Gêné par ses confidences, le plombier ne pipait mot tandis qu’il remplaçait le flotteur. Il connaissait les fantasmes que suscitait sa profession auprès de la gent féminine. Josie continuait de lui raconter sa vie. Coincé dans le minuscule cabinet de toilette, il était forcé de l’écouter et il ne pouvait prétexter un travail urgent à faire pour lui échapper. Il était à sa merci. Josie en jubilait.
C’est qu’il était plutôt joli son plombier. Un peu sec, pas très grand et la quarantaine avancée. Josie se sentait pousser des griffes de cougar. Ses cheveux grisonnants étaient coupés en brosse et – elle l’avait tout de suite remarqué – il avait de beaux yeux verts un peu tristes. En fait, tout en lui paraissait triste. Cela leur ferait au moins un point commun, pensa Josie. Tout en lui racontant sa vie, elle le détaillait. C’était un manuel, ses mains et ses avant-bras étaient recouverts de cicatrices. Il sentait le tabac froid et la sueur, portait une barbe de quelques jours. Cet homme là se négligeait, conclut Josie. Il n’était pas comme l’ami de sa voisine du dessus. Il était costaud, sentait toujours bon et prenait soin de son apparence. Mais un bel homme comme celui-là, elle n’en aurait pas. A moins de le payer. Elle pourrait déjà se considérer heureuse si un petit plombier gringalet au regard triste prenait le temps de l’écouter et acceptait de la considérer autrement que comme une vieille femme aigrie et insignifiante. Aussi tenta-t-elle de prolonger ce moment en lui proposant un café ou une bière. Il accepta et procura à Josie un bon quart d’heure de bonheur supplémentaire.
Accord et désaccords
Quelques jours plus tard, la fourgonnette du plombier stationnait à nouveau devant la maison. Josie avait toujours des ennuis de plomberie. Et quelques jours encore plus tard, à nouveau. Et encore la semaine suivante. Et celle d’après. Et celle d’encore après. Au bout d’un moment, la fourgonnette était stationnée dans la rue tous les jours. Nous en avons donc conclu que Josie avait fini par attendrir le plombier, même si cela paraissait inconcevable pour la plupart des habitants du quartier.

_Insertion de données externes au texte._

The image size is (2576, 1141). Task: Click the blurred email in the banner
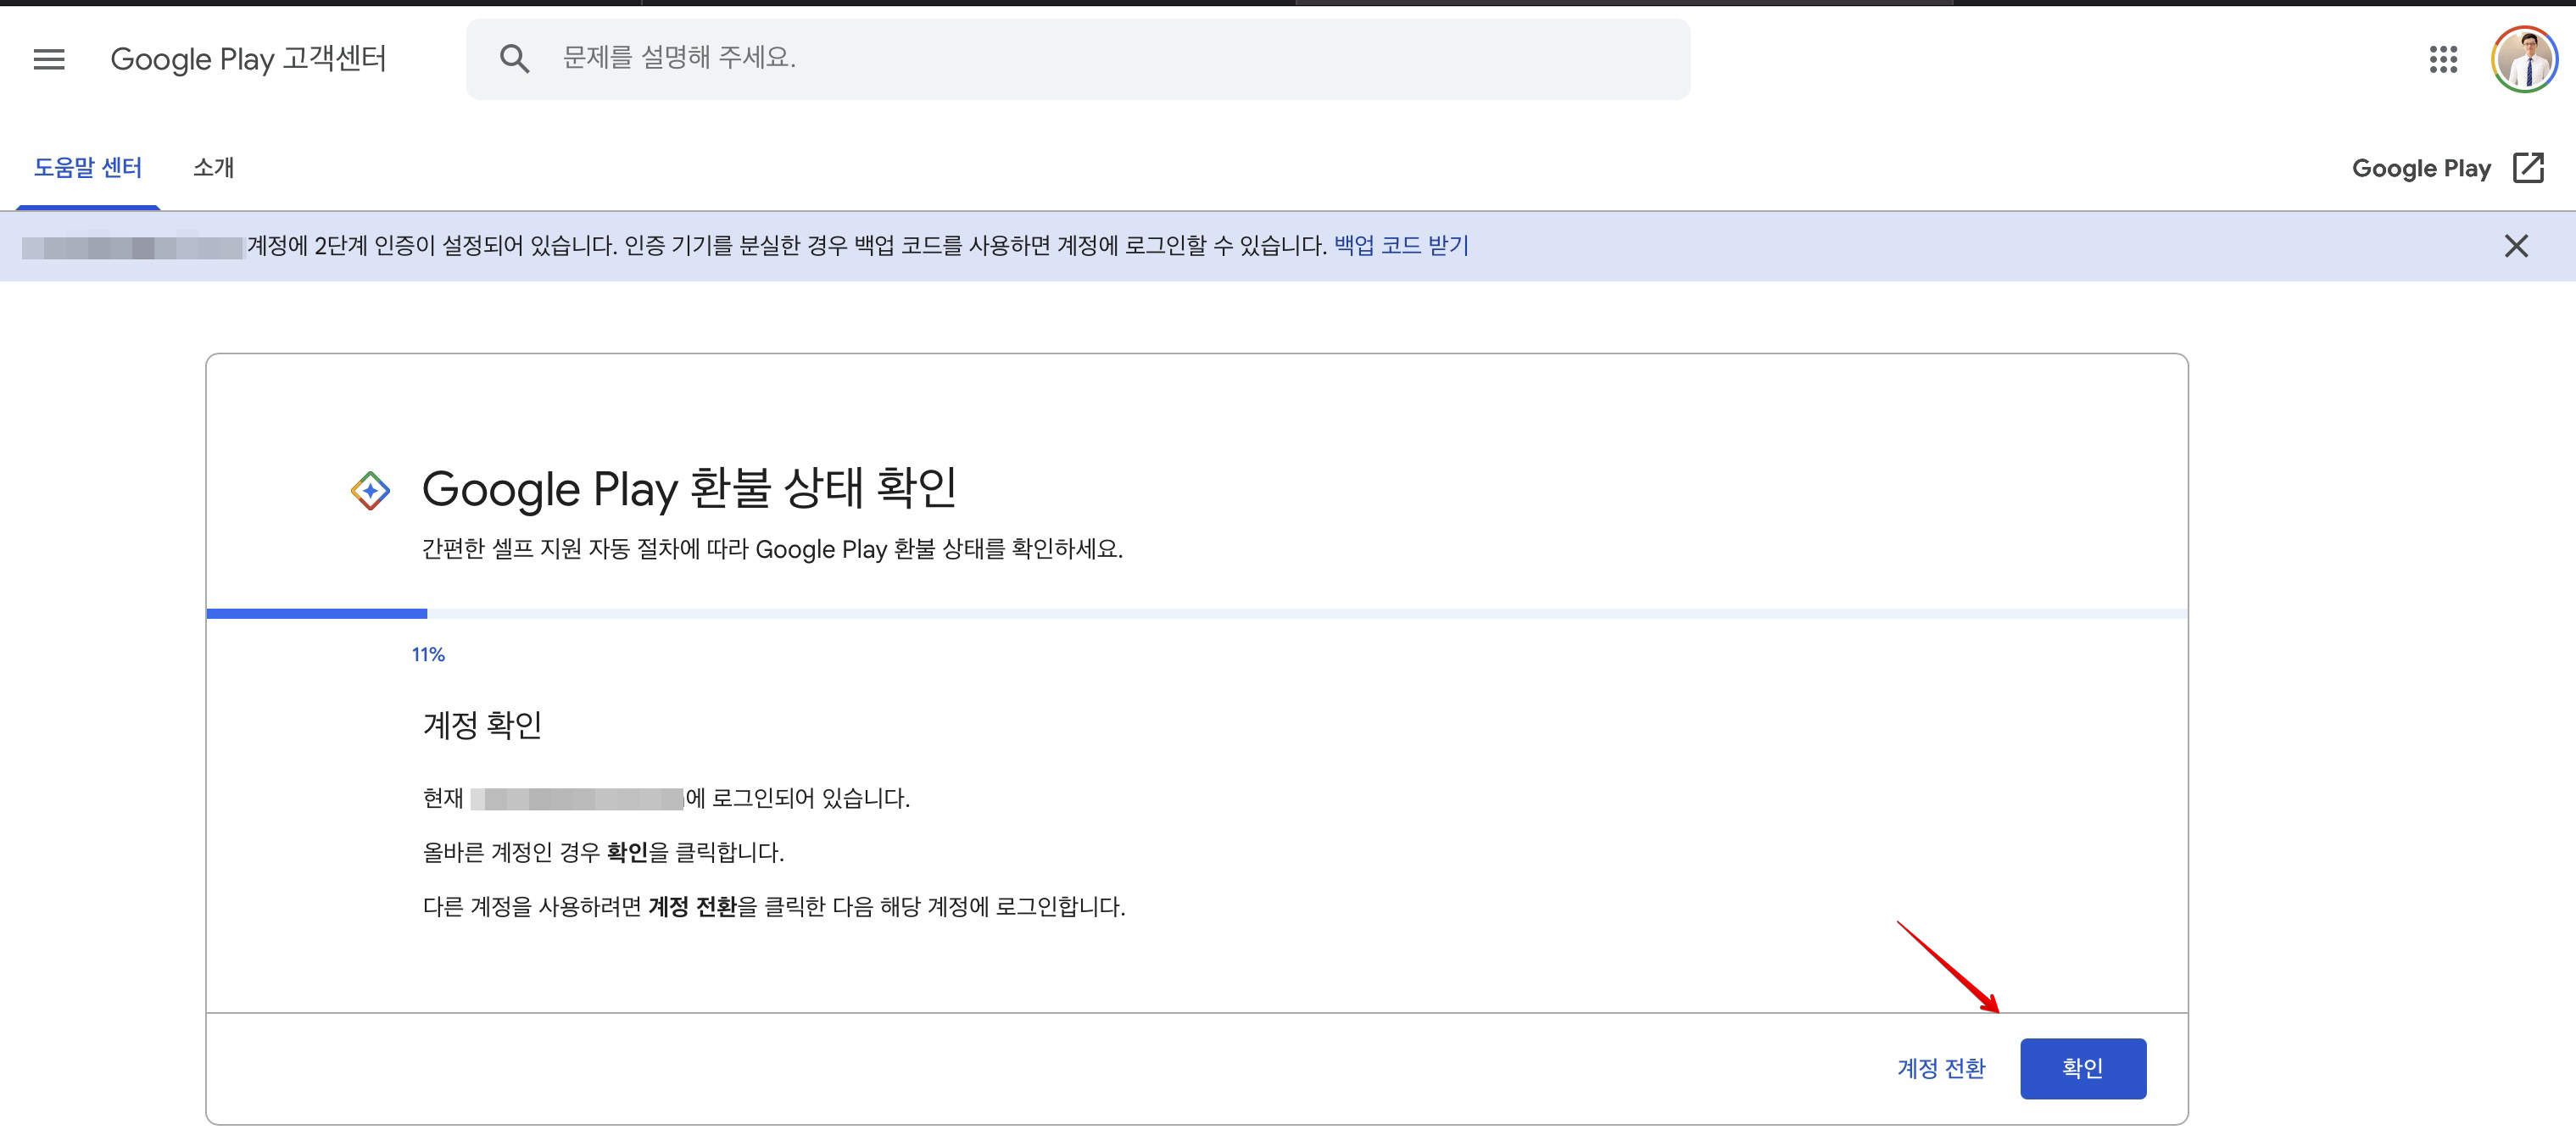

Mais cet heureux ménage ne dura pas longtemps. On les entendait se disputer de plus en plus souvent. Il claquait alors violemment la porte et ne revenait que bien plus tard. Une nuit que je rentrais de chez le viking, je l’ai croisé en bas de la maison. L’œil hagard, il paraissait perdu et ne semblait même pas dérangé par le froid dans son petit blouson en jean. Les semaines passaient, les disputes aussi. De plus en plus virulentes. Un soir, on entendit des coups, du verre brisé ou un objet se fracassant au sol. Ensuite, le plombier présenta ses excuses à Josie et lui promit de tout réparer. Puis une porte claqua. Et plus rien pendant des semaines, plus de portes qui claquent, plus de fourgonnette, plus de plombier.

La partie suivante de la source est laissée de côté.